Женщина в синем халате уже закончила свою работу, сидела за столиком среди узлов с бельем и пила чай. Налила и ему в кружку, положила сверху полбублика. Он присел за столик, женщина была добрая, но, главное, незнакомая, с чужой улицы, и он рассказал ей всю правду.
— Пусть приходит, — сказала она, — оформят, никто на эту работу не идет. Только пусть помалкивает про свою болезнь. Да и не болезнь это. Это знаешь что? Страх. Так бывает. И у меня было. Под машину попала, сознание потеряла, а не испугалась. Потом, в больнице, вспомнила, и такой страх напал — в глазах темно. Ведь совсем могла жизни лишиться. И у твоей матери так: когда голодала, не боялась, терпела, а потом уже испугалась…

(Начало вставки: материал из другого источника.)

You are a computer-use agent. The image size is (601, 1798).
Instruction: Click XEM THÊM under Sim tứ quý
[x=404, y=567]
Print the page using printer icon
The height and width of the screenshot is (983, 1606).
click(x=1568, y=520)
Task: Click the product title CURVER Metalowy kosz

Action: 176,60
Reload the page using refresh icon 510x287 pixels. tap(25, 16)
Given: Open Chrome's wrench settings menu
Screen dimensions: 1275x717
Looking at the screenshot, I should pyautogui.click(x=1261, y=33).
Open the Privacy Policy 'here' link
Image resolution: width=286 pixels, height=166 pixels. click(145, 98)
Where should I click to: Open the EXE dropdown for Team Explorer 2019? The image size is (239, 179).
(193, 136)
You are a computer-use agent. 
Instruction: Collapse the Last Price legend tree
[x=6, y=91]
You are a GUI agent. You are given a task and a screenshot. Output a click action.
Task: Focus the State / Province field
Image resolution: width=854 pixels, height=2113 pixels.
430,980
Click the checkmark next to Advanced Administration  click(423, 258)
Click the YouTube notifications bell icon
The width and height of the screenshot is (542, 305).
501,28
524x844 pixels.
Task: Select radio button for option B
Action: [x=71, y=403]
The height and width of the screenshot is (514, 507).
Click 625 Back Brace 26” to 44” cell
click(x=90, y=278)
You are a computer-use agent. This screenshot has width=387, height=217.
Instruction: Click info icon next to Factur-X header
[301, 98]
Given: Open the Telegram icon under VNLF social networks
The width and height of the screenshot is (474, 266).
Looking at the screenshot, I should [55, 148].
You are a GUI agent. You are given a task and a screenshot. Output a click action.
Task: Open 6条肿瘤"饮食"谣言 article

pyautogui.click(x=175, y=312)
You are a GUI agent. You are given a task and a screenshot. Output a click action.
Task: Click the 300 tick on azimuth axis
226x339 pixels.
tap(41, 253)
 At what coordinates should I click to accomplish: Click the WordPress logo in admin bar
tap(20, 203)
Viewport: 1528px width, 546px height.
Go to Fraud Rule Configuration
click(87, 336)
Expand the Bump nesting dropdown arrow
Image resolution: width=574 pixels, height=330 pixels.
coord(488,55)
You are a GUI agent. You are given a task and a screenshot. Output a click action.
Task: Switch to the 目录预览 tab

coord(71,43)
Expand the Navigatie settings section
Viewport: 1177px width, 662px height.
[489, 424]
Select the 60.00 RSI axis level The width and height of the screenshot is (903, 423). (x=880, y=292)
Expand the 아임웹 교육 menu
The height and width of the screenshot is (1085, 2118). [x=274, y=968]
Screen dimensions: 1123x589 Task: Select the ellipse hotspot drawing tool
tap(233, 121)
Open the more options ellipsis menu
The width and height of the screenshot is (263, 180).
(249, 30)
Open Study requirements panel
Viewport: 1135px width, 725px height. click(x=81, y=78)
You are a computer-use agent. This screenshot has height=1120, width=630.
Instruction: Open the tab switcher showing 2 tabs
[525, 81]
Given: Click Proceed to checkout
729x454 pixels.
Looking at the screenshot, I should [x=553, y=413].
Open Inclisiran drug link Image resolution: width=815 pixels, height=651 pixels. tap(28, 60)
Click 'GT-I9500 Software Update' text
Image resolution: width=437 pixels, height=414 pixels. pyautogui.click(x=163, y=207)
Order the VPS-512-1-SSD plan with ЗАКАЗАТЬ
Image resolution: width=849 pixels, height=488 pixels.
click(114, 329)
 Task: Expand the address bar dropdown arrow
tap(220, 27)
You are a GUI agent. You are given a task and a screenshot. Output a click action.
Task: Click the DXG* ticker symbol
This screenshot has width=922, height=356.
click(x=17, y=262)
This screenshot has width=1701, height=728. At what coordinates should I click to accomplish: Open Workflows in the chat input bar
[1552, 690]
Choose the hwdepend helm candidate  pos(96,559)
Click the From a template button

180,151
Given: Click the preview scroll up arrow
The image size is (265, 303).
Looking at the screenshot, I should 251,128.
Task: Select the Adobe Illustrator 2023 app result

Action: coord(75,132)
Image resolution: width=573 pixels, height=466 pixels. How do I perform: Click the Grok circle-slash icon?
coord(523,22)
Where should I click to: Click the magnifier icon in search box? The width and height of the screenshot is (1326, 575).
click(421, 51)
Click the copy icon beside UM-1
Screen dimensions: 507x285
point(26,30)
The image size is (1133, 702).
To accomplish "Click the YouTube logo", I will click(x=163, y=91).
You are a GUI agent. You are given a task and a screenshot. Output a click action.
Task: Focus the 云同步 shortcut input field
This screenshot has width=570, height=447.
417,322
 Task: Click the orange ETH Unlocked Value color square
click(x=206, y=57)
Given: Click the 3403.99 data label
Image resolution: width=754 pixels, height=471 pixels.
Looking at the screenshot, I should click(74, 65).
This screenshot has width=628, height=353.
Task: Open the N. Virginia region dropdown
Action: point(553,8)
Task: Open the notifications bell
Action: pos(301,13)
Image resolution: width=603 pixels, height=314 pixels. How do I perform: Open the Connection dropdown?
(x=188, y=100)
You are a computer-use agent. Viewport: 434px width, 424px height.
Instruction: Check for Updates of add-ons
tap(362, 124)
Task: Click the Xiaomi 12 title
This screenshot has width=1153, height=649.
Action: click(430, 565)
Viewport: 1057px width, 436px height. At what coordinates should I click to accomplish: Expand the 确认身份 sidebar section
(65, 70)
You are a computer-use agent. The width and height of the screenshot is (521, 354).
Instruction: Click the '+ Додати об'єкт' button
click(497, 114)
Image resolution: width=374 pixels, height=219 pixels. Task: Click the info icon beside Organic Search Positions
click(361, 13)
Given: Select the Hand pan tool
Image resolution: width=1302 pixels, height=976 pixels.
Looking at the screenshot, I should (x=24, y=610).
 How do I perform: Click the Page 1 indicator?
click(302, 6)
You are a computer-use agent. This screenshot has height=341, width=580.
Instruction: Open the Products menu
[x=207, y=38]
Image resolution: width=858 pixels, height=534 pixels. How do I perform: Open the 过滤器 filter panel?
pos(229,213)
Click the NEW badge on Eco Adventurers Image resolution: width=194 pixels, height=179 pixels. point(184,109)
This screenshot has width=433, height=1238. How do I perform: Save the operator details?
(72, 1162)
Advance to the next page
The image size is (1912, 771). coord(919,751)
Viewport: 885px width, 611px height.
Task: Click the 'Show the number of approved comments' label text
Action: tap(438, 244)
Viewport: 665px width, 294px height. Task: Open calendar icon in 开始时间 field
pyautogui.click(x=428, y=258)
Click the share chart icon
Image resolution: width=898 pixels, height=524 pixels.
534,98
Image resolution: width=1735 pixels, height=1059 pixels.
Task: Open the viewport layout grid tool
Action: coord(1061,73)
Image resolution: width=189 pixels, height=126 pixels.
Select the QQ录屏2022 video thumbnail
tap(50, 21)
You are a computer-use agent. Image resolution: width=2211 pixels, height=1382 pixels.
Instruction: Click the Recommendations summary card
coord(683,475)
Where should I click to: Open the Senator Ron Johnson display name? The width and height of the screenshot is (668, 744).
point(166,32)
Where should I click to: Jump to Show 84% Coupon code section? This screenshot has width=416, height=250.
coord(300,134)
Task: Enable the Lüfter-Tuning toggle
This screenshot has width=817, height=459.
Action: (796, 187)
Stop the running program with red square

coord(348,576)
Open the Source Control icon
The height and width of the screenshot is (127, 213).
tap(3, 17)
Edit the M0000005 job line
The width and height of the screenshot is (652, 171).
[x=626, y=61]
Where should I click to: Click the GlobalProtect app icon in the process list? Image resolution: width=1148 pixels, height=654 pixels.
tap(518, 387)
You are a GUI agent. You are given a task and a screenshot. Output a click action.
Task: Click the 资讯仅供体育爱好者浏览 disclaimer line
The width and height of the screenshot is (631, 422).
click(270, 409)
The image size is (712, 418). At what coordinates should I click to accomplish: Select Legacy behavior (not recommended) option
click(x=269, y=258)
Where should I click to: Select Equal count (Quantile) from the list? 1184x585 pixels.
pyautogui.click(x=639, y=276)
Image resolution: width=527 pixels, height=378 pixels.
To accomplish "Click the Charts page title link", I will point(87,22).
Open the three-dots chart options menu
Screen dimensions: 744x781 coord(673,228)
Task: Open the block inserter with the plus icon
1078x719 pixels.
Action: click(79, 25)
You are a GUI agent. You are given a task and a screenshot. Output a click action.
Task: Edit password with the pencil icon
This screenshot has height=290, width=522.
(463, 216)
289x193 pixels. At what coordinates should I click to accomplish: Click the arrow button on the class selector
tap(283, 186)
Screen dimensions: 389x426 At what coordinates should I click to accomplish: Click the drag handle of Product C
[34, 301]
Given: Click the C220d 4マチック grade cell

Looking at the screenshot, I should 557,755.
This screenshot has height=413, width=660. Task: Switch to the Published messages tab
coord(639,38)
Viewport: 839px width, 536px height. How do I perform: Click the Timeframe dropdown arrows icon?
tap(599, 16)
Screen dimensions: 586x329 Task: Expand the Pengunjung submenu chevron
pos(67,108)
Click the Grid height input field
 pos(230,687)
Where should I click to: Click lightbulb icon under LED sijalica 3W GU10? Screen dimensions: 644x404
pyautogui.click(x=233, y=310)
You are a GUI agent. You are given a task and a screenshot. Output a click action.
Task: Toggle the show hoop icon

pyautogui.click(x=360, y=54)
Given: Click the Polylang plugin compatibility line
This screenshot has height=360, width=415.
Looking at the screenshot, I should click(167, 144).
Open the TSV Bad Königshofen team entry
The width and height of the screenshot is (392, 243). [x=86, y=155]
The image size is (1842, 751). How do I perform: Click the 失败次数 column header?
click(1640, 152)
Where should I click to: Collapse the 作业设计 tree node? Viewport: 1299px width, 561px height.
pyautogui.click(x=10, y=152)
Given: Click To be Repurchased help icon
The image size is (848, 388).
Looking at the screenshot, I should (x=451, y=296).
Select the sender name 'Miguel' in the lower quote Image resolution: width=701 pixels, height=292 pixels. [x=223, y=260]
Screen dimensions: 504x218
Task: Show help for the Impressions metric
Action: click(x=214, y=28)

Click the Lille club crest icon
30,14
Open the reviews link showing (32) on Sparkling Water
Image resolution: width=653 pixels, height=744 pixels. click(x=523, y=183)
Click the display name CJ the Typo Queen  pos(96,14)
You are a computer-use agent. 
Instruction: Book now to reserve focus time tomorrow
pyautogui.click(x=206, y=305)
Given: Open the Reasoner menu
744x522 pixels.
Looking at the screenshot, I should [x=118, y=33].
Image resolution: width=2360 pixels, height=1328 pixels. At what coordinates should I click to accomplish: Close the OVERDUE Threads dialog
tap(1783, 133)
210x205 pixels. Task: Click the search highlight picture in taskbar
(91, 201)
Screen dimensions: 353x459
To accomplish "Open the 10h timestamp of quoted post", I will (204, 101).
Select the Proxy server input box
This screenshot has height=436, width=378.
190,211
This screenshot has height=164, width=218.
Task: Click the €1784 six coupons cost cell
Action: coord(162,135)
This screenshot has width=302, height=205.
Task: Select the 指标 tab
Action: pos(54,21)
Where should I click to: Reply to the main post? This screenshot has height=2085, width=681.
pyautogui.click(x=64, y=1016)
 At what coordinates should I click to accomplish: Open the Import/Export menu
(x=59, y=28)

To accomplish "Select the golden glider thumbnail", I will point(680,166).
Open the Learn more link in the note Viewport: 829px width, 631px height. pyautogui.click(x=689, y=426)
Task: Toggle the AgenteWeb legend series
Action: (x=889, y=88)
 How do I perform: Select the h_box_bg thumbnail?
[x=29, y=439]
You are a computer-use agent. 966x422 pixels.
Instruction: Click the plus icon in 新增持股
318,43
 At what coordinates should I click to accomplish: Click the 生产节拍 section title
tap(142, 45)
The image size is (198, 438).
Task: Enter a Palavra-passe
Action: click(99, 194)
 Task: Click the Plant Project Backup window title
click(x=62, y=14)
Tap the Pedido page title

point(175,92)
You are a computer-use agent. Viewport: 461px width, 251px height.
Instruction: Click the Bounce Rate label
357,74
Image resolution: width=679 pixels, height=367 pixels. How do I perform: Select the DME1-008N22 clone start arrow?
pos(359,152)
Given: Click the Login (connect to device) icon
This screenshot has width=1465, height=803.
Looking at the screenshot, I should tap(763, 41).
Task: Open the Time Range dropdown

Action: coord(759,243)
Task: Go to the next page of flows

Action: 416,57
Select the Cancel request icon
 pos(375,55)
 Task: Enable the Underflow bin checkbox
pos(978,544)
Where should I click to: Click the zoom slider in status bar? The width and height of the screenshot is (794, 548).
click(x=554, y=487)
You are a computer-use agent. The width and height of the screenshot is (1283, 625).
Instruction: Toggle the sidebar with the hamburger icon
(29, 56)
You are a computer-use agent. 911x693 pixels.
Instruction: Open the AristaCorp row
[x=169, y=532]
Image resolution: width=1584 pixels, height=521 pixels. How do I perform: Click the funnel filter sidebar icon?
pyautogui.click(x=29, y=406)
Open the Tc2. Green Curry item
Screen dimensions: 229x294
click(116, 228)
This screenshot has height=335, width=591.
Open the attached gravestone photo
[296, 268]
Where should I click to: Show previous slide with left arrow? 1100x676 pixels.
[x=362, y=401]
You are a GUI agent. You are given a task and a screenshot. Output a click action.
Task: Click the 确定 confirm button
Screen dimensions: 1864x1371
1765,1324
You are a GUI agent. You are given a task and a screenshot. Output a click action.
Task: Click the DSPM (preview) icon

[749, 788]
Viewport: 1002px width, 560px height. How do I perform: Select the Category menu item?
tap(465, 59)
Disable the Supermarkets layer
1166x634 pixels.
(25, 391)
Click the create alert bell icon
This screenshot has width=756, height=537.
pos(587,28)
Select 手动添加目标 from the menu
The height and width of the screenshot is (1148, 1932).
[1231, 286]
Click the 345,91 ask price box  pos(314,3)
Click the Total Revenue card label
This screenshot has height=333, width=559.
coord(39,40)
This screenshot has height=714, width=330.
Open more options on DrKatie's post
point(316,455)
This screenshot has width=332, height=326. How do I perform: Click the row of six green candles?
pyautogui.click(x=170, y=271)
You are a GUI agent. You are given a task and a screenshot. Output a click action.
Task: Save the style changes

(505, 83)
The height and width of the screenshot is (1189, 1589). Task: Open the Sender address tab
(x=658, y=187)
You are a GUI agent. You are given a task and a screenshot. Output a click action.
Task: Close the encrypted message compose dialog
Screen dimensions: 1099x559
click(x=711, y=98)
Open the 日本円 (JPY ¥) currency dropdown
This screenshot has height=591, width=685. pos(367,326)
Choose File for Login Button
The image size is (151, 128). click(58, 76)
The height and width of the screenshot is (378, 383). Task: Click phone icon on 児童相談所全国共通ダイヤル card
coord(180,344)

Теперь он знал, о чем хорошем может поговорить с матерью.
— Она такая добрая, приветливая. И муж у нее добрый. У нее нога хромая, она под машину попала. А он взял на ней и женился, потому что хороший человек. И так ее любит, как красавицу какую. По улице с ней ходит под ручку, все настоящие красавицы переворачиваются от зависти.
Мать улыбнулась. Он бросился к ней, уткнулся в ее грудь, и что-то теплое, легкое накрыло его, освободило от напряжения. Это сошел с него страх, он тоже все это время, пока мать болела, жил и боялся.
— Хлеба много, — сказала мать, — войны нет, и карточек давно нет, приходи в магазин и бери сколько хочешь.
Это была фраза, которую ей часто повторяли в больнице, и теперь она произнесла ее как свою. Через неделю она пошла работать приемщицей и о сухарях не вспоминала. От мешков помогла избавиться сменщица матери в прачечной, все та же добрая тетя Рая.
— Вы же на окраине живете. Разузнай, у кого есть корова, и отдай. Нельзя, чтобы добро пропадало.
Тогда на их улице было четыре коровы, теперь ни одной. Теперь в знакомых с детства дворах — с десяток «Жигулей» и без счета мотоциклов. Лето начинается — треск стоит — покатили молодцы, помчались, жизни не стало от этих мотоциклистов. Добро бы куда опаздывали, а то промчатся по улице, обогнут автобазу и назад тем же аллюром. Семен Владимирович всякий раз, прищурясь, вглядывался в мальчишек, стараясь определить, кто чей сын или внук. Но разве определишь: на каждом джинсы заграничные за двести рублей, у всех патлы до плеч кольцами. В парикмахерской завиваются они, что ли, в его молодости столько кудрявых не было. Однажды он спросил у дочери:
— Неужели вот такие — не мужики, не бабы — нравятся современным девчатам?
Ирка прыснула, уставилась на него насмешливым взглядом.
— Это акселераты. Кентавры двадцатого века — головы детские, а туловища жеребцов. Переходники. Перейдут со временем или целиком в инфантилов, или целиком в коней.
Хоть в словарь после каждого ее слова заглядывай.
— Ты с отцом брось привычку так разговаривать! Говори по-человечески.
— А по-человечески — дураки. В твое время дураки маскировались, а в мое — на виду.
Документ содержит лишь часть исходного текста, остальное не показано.